> **Provided passage**

^^^^^^^^^^^^^^^^

We have heard both learned standing counsel appearing for the Department as well as learned counsel appearing for the assessee.
The point for consideration is whether addition made on the basis of price factors would amount to addition made on a new source, which was not considered by the Income-tax Officer.
As against the order passed by the Appellate Assistant Commissioner, both the Department and the assessee went in appeal. In the Departmental appeal, the Tribunal expressed its view that the Income-tax Officer has correctly drawn the inference that a portion of the business in the dealings of gripe-water has been diverted. But, the Tribunal was not willing to extend this inference to the conclusion that the income or benefit reached the firm directly or indirectly. According to the Tribunal, such inference is far-fetched The Tribunal further held that the introduction of Tamil Nadu Printers and Traders (P) Ltd. into the picture may be considered superfluous. But, the indenting part of the business and taking the financial responsibilities of payment for supplies indented by them cannot be disputed because the materials placed before the authorities below and the Tribunal show that this has not been done by T.T.K. & Company and has been done only by Tamil Nadu Printers and Traders (P) Ltd. Therefore, the Tribunal was of the view that there is no justification for holding that the income relating to transactions in gripewater earned by Tamil Nadu Printers should be assessed in the hands of the assessee-firm.

^^^^^^^^^^^^^^^^

> **Provided data**
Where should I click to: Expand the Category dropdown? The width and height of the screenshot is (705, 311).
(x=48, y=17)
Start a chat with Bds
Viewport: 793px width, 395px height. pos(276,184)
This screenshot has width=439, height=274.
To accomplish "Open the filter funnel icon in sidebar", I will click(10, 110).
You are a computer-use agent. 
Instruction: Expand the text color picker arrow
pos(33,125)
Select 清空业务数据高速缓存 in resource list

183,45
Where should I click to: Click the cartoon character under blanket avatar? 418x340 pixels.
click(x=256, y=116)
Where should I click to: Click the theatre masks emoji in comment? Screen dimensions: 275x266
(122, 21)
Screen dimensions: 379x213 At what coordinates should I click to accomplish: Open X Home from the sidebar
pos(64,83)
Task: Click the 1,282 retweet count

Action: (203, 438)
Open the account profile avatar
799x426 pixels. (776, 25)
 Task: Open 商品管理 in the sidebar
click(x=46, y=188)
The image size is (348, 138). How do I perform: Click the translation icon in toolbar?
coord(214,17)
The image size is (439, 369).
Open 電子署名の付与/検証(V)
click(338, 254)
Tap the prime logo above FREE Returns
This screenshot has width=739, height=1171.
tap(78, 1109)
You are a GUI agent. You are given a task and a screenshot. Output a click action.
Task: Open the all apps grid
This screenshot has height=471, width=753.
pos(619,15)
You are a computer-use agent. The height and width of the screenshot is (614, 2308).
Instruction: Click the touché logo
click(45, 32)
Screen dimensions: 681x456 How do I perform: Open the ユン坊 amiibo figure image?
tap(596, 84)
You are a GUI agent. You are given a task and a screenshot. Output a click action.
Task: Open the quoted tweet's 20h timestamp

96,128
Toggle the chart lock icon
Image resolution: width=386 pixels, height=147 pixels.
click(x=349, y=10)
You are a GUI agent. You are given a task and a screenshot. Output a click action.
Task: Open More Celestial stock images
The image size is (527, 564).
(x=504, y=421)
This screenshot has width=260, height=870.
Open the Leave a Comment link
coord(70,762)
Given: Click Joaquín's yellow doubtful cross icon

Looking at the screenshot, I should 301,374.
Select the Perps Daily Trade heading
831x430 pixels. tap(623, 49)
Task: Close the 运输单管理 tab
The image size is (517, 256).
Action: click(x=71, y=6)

^^^^^^^^^^^^^^^^

> **Tasks to complete**
**1)** According to the judgment excerpt, which company did the Tribunal find had handled the indenting and the financial responsibility for paying for the gripe-water supplies?
**2)** Set down, word for word, the stretch of the judgment excerpt from "We have heard" through "the Income-tax Officer.".
You can set the records aside; they are not needed here.

> **Your written answers**
**1)** Tamil Nadu Printers and Traders (P) Ltd.

**2)**
We have heard both learned standing counsel appearing for the Department as well as learned counsel appearing for the assessee.
The point for consideration is whether addition made on the basis of price factors would amount to addition made on a new source, which was not considered by the Income-tax Officer.